- _The records_:
◇ ◇ ◇ ◇

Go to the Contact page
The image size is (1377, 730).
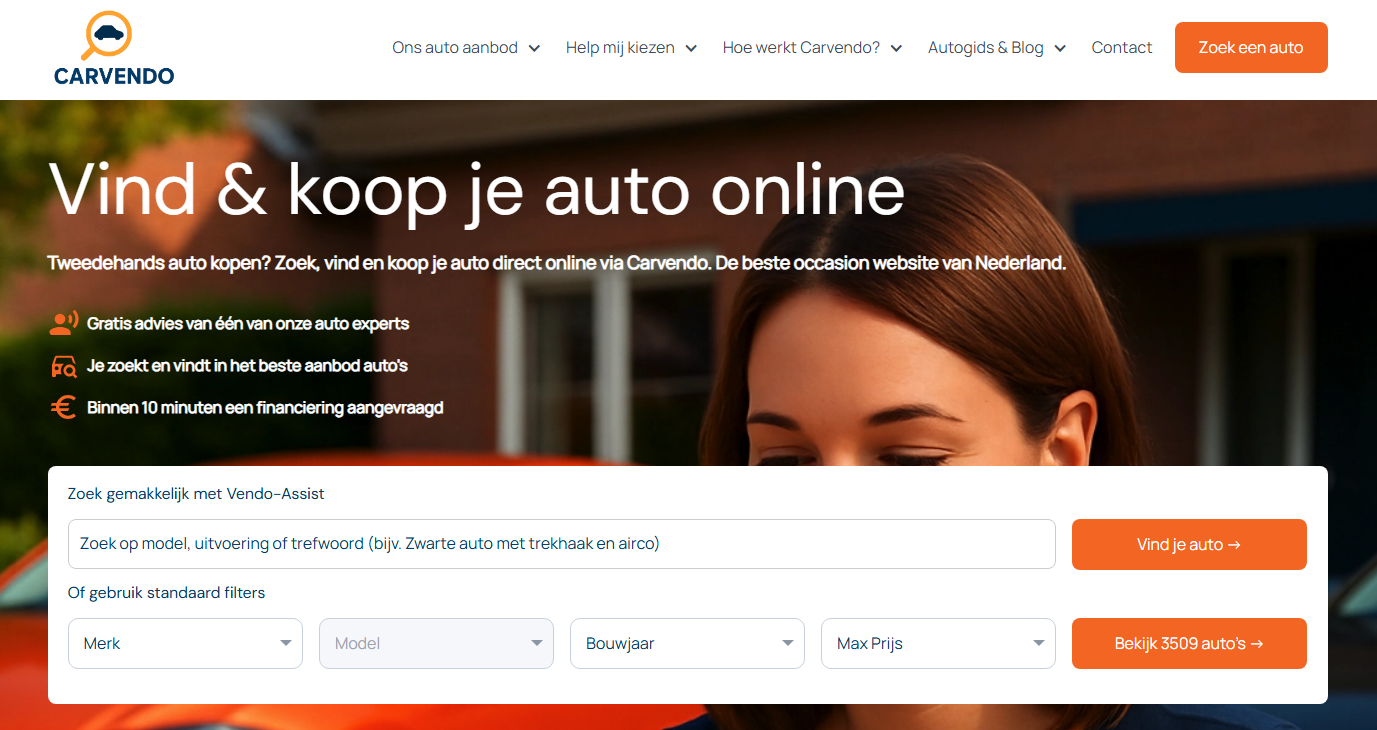[x=1121, y=48]
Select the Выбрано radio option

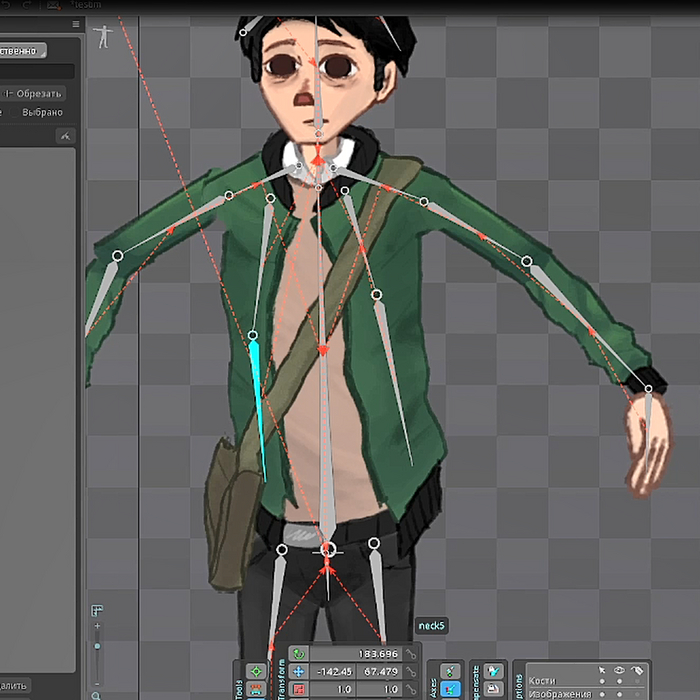coord(40,112)
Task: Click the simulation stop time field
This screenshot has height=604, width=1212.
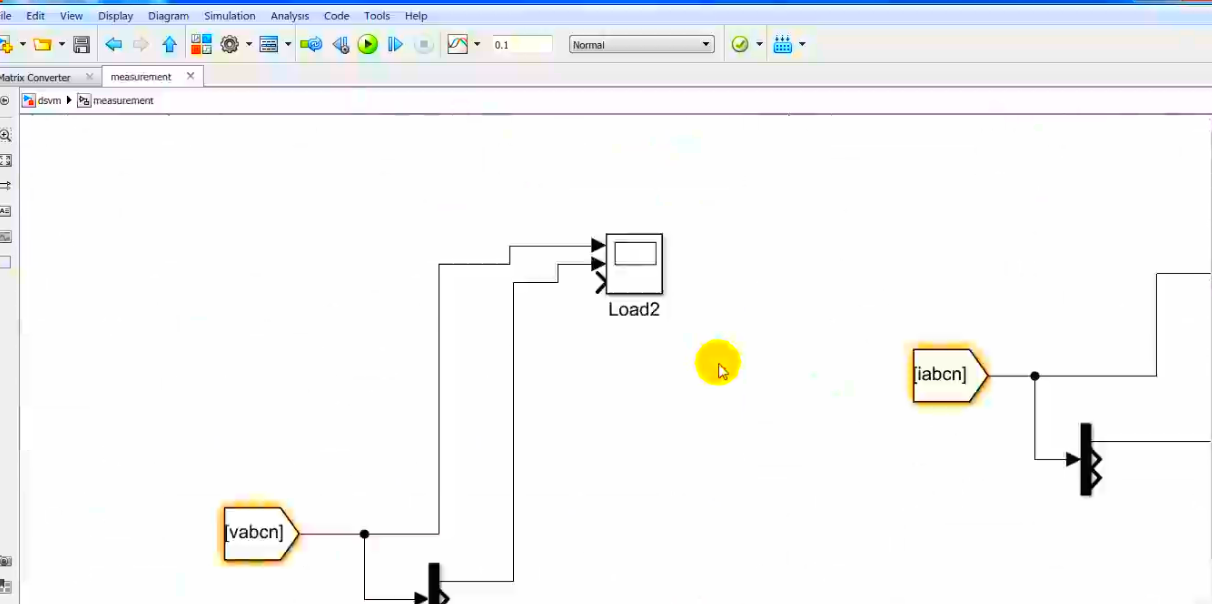Action: coord(521,45)
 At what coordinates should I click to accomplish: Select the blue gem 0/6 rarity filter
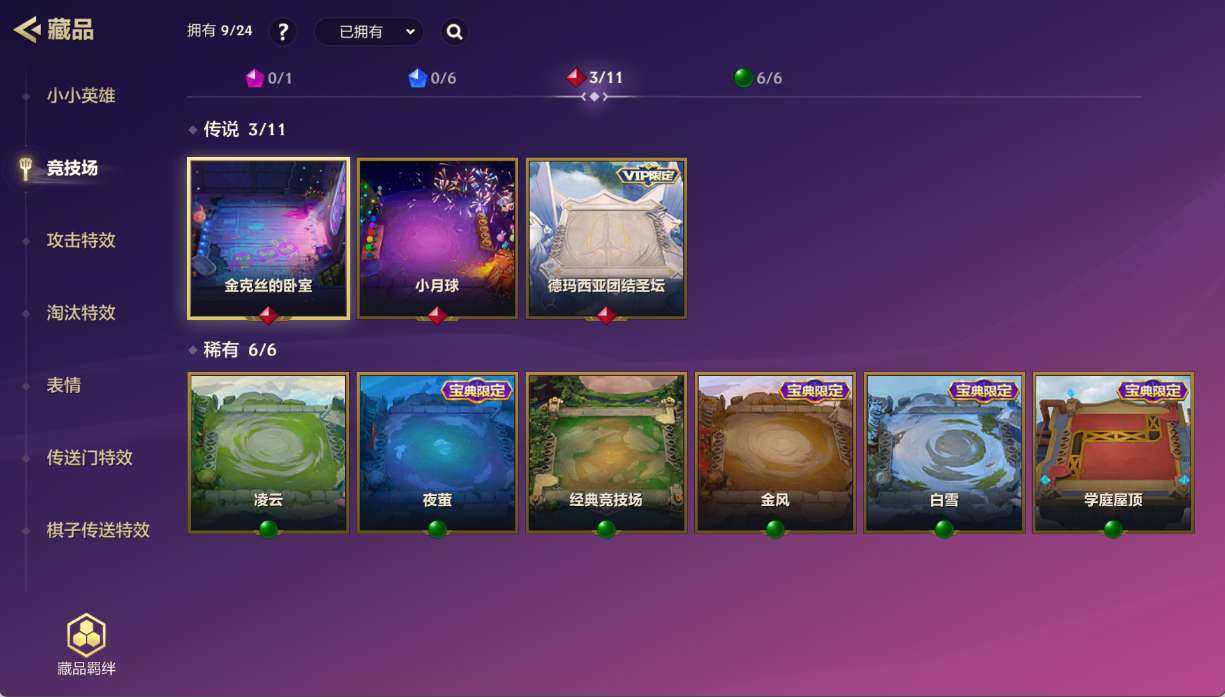pos(432,78)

◇ ◇ ◇ ◇

- _Activity_:
All of the data above needs to be retyped exactly, with the pictures removed.

- _Your solution_:
Go to the Contact page
The image size is (1377, 730).
[x=1121, y=48]
Select the Выбрано radio option

coord(40,112)
Task: Click the simulation stop time field
This screenshot has height=604, width=1212.
Action: coord(521,45)
 At what coordinates should I click to accomplish: Select the blue gem 0/6 rarity filter
pos(432,78)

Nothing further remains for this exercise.